I have the following example domain and URIs, both sharing the same domain name, but different backend web server pools.

http://domain/web1
http://domain/web2

I want web1 to go to backend webfarm1, and web2 to go to webfarm2. Currently this does happen. However I want to strip off the web1 or web2 URI when the request is sent to the backend.

Here is my haproxy.cfg

frontend webVIP_80
        mode http
        bind    :80
        #acl routing to backend
        acl web1_path path_beg /web1
        acl web2_path path_beg /web2

        #which backend
        use_backend webfarm1 if web1_path
        use_backend webfarm2 if web2_path
        default_backend webfarm1

backend webfarm1
        mode http
        reqrep ^([^\ ]*)\ /web1/(.*)     \1\ /\2
        balance roundrobin
        option httpchk HEAD /index HTTP/1.1\r\nHost:\ example.com
        server webtest1 10.0.0.10:80 weight 5 check slowstart 5000ms
        server webtest2 10.0.0.20:80 weight 5 check slowstart 5000ms
backend webfarm2
        mode http
        reqrep ^([^\ ]*)\ /web2/(.*)     \1\ /\2
        balance roundrobin
        option httpchk HEAD /index HTTP/1.1\r\nHost:\ example.com
        server webtest1-farm2 10.0.0.110:80 weight 5 check slowstart 5000ms
        server webtest2-farm2 10.0.0.120:80 weight 5 check slowstart 5000ms

If I go to http://domain/web1 or http://domain/web2 I see it in the error logs that the request on a server in each backend that the requst is for the resource /web1 or /web2 respectively.
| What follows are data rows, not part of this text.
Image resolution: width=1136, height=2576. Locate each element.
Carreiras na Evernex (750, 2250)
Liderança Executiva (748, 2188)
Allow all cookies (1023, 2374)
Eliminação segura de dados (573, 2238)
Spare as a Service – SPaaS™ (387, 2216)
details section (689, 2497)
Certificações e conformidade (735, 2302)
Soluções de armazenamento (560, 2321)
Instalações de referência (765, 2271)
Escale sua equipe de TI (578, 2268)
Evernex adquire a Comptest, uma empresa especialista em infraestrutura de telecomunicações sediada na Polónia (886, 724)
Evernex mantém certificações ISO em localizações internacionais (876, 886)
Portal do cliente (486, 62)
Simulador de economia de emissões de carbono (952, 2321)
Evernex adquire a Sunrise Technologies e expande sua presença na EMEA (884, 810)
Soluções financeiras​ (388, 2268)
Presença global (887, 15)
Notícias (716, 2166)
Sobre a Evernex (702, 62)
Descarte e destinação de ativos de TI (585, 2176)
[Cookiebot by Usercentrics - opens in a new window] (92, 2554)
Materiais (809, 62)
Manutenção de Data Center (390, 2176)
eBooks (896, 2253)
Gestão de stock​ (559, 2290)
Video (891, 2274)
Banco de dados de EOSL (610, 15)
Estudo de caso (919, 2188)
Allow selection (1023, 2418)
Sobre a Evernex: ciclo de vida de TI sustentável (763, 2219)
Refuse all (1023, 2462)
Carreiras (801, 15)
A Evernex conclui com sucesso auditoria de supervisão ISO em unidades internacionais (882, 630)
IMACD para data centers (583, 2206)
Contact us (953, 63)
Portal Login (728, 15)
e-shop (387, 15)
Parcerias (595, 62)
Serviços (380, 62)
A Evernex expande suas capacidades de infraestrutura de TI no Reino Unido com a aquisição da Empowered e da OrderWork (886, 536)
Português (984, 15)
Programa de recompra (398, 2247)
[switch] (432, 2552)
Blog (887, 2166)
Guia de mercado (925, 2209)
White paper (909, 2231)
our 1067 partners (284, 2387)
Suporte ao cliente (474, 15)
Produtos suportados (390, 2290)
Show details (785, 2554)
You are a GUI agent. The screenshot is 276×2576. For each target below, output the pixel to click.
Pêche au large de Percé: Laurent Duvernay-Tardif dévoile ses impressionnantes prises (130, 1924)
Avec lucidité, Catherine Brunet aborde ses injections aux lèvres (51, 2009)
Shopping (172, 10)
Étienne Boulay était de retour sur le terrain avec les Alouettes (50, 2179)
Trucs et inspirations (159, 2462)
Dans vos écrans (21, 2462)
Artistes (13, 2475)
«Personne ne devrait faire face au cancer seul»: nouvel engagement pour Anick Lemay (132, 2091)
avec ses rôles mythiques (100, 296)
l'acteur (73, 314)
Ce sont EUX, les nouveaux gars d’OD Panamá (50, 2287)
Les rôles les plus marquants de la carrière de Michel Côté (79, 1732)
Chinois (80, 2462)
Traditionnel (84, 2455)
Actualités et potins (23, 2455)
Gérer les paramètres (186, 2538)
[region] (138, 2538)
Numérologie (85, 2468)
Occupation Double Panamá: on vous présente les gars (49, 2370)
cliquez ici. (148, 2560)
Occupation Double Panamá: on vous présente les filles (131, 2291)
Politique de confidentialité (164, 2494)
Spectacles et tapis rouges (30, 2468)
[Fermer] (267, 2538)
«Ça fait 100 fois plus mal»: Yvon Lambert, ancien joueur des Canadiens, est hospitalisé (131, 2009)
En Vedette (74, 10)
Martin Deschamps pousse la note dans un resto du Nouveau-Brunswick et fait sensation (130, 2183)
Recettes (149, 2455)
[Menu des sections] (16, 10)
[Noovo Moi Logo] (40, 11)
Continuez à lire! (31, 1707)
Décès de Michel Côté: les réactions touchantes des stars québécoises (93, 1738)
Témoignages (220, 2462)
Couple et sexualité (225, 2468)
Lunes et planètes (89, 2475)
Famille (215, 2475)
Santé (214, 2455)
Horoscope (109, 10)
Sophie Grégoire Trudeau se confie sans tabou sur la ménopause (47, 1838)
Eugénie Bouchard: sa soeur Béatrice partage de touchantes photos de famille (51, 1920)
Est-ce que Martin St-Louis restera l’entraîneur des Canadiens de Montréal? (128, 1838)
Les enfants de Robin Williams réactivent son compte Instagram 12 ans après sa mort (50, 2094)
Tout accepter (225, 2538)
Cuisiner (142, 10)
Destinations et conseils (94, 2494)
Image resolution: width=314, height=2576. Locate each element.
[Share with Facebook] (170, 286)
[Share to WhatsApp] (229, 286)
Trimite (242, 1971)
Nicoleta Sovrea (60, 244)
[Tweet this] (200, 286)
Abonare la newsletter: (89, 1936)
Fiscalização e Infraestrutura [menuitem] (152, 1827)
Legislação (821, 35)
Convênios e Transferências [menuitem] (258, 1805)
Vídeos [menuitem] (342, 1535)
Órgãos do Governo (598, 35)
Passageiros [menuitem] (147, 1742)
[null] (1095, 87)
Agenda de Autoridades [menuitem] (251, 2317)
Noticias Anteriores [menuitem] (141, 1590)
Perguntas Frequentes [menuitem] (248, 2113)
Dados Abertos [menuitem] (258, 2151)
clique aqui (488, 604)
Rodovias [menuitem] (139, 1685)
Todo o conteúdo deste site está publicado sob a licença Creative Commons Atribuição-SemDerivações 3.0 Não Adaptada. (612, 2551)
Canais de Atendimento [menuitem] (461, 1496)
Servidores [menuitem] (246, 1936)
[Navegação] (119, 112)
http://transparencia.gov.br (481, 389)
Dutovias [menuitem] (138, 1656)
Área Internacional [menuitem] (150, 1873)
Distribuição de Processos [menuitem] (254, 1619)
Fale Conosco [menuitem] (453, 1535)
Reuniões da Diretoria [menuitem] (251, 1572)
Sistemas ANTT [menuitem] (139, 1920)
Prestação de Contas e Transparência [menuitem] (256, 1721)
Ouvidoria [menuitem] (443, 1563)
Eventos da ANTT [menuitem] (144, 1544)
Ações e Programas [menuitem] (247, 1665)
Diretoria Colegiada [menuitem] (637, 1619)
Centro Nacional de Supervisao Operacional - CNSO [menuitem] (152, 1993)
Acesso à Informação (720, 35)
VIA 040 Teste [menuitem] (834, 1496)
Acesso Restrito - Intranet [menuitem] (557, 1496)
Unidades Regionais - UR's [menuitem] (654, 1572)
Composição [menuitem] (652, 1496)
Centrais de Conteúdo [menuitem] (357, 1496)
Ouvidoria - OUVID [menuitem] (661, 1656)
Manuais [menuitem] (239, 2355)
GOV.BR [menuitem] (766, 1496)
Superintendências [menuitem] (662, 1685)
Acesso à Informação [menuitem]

Therefore I believe there to be something wrong with my regular expression, even though I copied and pasted it from the Documentation. http://code.google.com/p/haproxy-docs/wiki/reqrep

Summary:
I'm trying to route traffic based on URI, however I want HAProxy to strip the URI when it sends the request to the backend pool.

Thank you!

-Jim

Best Answer

You have this:

reqrep ^([^\ ]*)\ /web1/(.*)     \1\ /\2

I think you want this:

reqrep ^([^\ ]*\ /)web1[/]?(.*)     \1\2

The difference being that the second one will work if the / after webN is omitted.

In answer to your comment below, going in to detail about how the expressions above work is more effort than I can give. However, maybe this will help.

Everything before /web1 is "capturing" everything that comes before web1 in the request string. So usually that would be GET or POST. The (.*) "captures" everything after web1, including nothing if there is nothing.

The next part (\1\2) says what to do with those captured parts. It says to form a string composed of \1 (the first captured part) and \2 (followed by the second captured part). Since web1 is never captured, it's not assembled in to the final output.